** Supplied data follows **

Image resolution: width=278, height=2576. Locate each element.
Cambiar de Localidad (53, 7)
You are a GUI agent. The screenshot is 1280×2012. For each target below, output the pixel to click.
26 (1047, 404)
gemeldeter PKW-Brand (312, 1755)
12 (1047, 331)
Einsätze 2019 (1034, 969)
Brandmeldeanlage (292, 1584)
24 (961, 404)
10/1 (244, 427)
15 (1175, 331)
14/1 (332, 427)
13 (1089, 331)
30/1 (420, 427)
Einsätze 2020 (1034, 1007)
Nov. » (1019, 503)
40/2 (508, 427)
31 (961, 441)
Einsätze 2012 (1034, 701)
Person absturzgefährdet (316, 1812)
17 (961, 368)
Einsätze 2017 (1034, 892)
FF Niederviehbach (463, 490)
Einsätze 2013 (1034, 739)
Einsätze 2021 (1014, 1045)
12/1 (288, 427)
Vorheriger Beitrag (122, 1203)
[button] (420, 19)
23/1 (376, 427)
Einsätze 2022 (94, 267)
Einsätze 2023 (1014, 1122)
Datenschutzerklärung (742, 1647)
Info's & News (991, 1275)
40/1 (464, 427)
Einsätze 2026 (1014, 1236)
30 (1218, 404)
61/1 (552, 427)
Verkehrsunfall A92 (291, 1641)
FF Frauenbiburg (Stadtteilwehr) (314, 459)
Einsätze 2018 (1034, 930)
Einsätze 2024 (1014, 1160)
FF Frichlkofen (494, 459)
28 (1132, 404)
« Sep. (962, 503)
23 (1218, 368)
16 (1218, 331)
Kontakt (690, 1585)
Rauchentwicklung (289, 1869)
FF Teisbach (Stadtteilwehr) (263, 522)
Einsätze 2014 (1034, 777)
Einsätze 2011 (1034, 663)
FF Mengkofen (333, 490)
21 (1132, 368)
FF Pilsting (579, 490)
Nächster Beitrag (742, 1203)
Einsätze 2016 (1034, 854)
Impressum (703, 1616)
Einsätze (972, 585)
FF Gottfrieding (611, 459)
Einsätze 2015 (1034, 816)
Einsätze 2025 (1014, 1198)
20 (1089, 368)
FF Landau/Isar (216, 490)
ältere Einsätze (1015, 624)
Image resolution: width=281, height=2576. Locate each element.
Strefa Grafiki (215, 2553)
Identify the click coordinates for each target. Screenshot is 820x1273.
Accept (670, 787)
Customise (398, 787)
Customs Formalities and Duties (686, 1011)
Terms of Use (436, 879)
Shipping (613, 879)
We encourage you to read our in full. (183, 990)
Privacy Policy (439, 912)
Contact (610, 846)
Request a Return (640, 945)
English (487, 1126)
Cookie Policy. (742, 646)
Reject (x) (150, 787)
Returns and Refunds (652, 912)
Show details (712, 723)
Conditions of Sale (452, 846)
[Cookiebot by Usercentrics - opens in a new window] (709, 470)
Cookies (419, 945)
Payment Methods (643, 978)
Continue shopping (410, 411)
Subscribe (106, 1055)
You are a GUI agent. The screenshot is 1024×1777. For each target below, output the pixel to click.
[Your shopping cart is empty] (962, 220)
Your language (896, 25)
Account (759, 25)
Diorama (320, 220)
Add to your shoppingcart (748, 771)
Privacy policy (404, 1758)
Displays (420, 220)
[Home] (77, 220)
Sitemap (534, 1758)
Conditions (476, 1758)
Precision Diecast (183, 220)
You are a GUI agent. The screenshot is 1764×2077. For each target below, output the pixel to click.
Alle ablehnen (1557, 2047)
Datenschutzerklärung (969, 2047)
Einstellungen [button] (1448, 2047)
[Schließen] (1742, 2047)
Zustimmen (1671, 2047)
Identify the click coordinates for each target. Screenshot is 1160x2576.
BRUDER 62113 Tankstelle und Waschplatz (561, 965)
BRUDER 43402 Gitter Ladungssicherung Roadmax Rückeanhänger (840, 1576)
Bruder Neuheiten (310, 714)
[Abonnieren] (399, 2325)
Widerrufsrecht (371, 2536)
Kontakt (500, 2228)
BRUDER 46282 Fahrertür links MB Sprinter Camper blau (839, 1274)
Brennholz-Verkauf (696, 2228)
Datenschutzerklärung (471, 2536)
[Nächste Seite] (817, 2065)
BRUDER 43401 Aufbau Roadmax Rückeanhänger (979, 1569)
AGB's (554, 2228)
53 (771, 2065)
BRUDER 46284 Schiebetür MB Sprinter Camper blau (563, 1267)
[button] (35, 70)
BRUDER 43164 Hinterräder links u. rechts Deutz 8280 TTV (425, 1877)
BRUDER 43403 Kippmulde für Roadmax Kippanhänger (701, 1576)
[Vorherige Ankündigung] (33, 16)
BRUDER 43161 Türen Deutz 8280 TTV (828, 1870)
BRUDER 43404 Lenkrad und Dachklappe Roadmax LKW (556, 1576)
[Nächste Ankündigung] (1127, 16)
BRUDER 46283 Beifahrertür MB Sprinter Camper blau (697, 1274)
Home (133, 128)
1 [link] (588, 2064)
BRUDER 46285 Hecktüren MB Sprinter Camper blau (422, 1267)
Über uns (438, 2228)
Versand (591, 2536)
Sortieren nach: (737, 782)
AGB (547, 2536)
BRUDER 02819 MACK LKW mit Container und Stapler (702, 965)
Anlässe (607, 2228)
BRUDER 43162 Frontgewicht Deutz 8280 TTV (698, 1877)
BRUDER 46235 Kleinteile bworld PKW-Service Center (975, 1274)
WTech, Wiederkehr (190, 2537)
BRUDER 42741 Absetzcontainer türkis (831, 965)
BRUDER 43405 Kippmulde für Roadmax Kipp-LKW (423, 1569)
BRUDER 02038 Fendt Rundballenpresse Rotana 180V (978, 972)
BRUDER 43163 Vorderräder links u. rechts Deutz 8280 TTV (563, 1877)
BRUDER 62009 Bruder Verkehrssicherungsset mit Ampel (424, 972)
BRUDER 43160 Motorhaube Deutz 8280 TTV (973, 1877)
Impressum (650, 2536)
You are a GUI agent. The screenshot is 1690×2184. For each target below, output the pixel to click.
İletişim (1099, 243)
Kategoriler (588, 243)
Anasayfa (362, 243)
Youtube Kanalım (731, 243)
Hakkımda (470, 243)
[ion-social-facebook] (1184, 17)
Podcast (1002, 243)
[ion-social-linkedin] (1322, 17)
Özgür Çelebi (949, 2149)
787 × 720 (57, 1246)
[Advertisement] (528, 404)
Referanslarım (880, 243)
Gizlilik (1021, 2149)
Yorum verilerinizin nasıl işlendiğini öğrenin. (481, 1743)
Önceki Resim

** End of Supplied data **

Write out exactly, and only, each line from the one with "Kategoriler (588, 243)" down to the last line of the records above.

Kategoriler (588, 243)
Anasayfa (362, 243)
Youtube Kanalım (731, 243)
Hakkımda (470, 243)
[ion-social-facebook] (1184, 17)
Podcast (1002, 243)
[ion-social-linkedin] (1322, 17)
Özgür Çelebi (949, 2149)
787 × 720 (57, 1246)
[Advertisement] (528, 404)
Referanslarım (880, 243)
Gizlilik (1021, 2149)
Yorum verilerinizin nasıl işlendiğini öğrenin. (481, 1743)
Önceki Resim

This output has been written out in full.